Заглушенные смех и шепот сразу оборвались. Председатель, хорошенький мальчик с живыми веселыми черными глазками, сидевший поодаль за отдельным столом, резко позвонил в колокольчик.
— Господа, прошу вас, — сказал он. — Так невозможно. Карнац, прошу вас, продолжайте читать, это все очень интересно.
Но рассказ уже подходил к концу.
…«Человек достал из портсигара папироску, закурил ее и бросил. Папироска описала в небе полукруг и упала в черную воду. Николай, — это был он, быстрым и ловким движением перенес свое тело на край парапета, задержался на одно мгновение и, прежде чем прохожие успели ахнуть, стремглав ринулся вниз.
Люди толпились на мосту и кричали. Но было уже поздно. Над тем местом, куда прыгнул Николаи, сошлась черная вода. В ней по-прежнему отражались фонари и красные рекламы. По-прежнему гремел и звенел огромный и равнодушный город. Ему не было дела до Человека, но и Человек уже не был больше в его власти. И только вечерние газеты отметили»…
* * *
— Господа, — снова сказал хорошенький председатель — Прошу высказаться. Кто хочет что-нибудь сказать?
Но все молчали и в смущении смотрели перед собою. Карнац сидел насторожившись и вертел в руках свою рукопись.

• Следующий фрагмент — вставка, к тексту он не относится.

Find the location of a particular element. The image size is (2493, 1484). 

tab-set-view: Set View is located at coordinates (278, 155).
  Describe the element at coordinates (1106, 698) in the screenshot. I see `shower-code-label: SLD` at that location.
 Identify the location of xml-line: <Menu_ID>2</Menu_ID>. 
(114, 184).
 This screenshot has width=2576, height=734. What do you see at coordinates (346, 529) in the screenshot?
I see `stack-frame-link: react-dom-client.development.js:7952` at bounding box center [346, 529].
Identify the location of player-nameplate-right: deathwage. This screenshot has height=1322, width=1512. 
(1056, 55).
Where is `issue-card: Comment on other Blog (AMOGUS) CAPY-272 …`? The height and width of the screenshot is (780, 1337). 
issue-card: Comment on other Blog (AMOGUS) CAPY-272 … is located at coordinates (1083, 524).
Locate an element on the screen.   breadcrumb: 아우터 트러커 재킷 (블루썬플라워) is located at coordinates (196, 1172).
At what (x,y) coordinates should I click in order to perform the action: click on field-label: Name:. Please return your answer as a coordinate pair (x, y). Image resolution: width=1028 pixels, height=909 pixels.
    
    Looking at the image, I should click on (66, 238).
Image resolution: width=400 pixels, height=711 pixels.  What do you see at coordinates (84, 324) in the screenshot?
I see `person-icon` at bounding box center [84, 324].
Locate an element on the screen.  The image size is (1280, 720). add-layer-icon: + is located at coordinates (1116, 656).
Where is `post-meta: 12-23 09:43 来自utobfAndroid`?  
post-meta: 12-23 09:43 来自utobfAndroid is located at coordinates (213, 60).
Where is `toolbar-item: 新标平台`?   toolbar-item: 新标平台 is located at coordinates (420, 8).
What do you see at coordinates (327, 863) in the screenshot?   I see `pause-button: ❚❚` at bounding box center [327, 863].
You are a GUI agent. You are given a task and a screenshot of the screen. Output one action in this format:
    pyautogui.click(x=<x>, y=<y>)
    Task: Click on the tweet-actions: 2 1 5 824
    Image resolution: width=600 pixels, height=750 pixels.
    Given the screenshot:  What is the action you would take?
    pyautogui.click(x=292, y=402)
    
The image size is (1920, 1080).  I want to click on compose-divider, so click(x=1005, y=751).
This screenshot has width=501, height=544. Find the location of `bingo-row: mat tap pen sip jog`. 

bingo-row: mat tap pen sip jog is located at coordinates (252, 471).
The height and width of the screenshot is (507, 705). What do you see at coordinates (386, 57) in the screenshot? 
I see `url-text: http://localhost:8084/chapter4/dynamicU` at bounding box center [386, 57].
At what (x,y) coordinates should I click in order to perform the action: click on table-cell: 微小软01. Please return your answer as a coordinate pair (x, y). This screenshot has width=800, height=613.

Ни у кого из присутствующих не было сомнения, что этот рассказ не годился никуда.
Еще в самом начале, услышав о Человеке, Городе и Судьбе, все поняли, что ни в одном из хороших эмигрантских журналов такой рассказ не может быть напечатан. Все присутствующие аккуратно ходили на собрания, на которых выступали настоящие писатели с именами, и прекрасно знали, что рассказ Карнаца был написан в устарелой манере, на которой теперь было принято смеяться.
— Разрешите мне слово, — равнодушным и ленивым голосом попросил Кирилл, который молчал весь вечер и не принимал участия в смешках и разговорах. При звуке его голоса все присутствующее радостно насторожились, потому, что в кружке у Кирилла была репутация злого остроумца.